> [Task instructions]: Once you reach the line that holds "Where should I click to: Click the 40.2" in the listing below, output it and every line after it through the line that holds "The width and height of the screenshot is (1185, 2576).", word for word.

> [Input]:
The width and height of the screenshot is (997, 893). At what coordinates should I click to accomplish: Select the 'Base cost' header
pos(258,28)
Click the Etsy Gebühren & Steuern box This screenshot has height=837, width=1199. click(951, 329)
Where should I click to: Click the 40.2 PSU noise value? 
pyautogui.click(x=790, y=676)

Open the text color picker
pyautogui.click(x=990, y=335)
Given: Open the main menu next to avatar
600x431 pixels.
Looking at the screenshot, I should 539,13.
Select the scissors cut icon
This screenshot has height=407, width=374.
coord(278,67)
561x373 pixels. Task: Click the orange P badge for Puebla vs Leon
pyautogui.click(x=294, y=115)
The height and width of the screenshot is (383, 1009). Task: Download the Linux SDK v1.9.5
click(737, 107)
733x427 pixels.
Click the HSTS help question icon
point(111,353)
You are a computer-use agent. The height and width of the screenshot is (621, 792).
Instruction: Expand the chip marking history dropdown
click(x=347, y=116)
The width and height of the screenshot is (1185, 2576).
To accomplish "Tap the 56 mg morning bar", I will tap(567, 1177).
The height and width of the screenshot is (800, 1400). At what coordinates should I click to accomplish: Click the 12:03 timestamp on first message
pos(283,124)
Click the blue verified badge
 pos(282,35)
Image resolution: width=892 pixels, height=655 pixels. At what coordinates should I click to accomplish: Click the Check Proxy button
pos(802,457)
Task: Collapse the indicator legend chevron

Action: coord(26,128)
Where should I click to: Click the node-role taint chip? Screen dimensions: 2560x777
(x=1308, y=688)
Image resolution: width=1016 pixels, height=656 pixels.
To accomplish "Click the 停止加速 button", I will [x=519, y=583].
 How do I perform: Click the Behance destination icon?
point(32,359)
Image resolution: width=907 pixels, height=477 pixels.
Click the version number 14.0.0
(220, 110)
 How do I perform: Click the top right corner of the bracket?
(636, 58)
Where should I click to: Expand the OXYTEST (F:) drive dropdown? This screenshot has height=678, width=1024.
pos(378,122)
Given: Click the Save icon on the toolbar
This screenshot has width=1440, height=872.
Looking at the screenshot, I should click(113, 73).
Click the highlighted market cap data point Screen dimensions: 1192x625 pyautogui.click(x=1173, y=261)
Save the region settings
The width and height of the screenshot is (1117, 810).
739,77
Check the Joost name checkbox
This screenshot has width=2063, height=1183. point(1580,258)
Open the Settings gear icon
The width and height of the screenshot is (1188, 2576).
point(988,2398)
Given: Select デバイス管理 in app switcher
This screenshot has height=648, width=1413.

> [Completed exercise]:
Where should I click to: Click the 40.2 PSU noise value? 
pyautogui.click(x=790, y=676)

Open the text color picker
pyautogui.click(x=990, y=335)
Given: Open the main menu next to avatar
600x431 pixels.
Looking at the screenshot, I should 539,13.
Select the scissors cut icon
This screenshot has height=407, width=374.
coord(278,67)
561x373 pixels. Task: Click the orange P badge for Puebla vs Leon
pyautogui.click(x=294, y=115)
The height and width of the screenshot is (383, 1009). Task: Download the Linux SDK v1.9.5
click(737, 107)
733x427 pixels.
Click the HSTS help question icon
point(111,353)
You are a computer-use agent. The height and width of the screenshot is (621, 792).
Instruction: Expand the chip marking history dropdown
click(x=347, y=116)
The width and height of the screenshot is (1185, 2576).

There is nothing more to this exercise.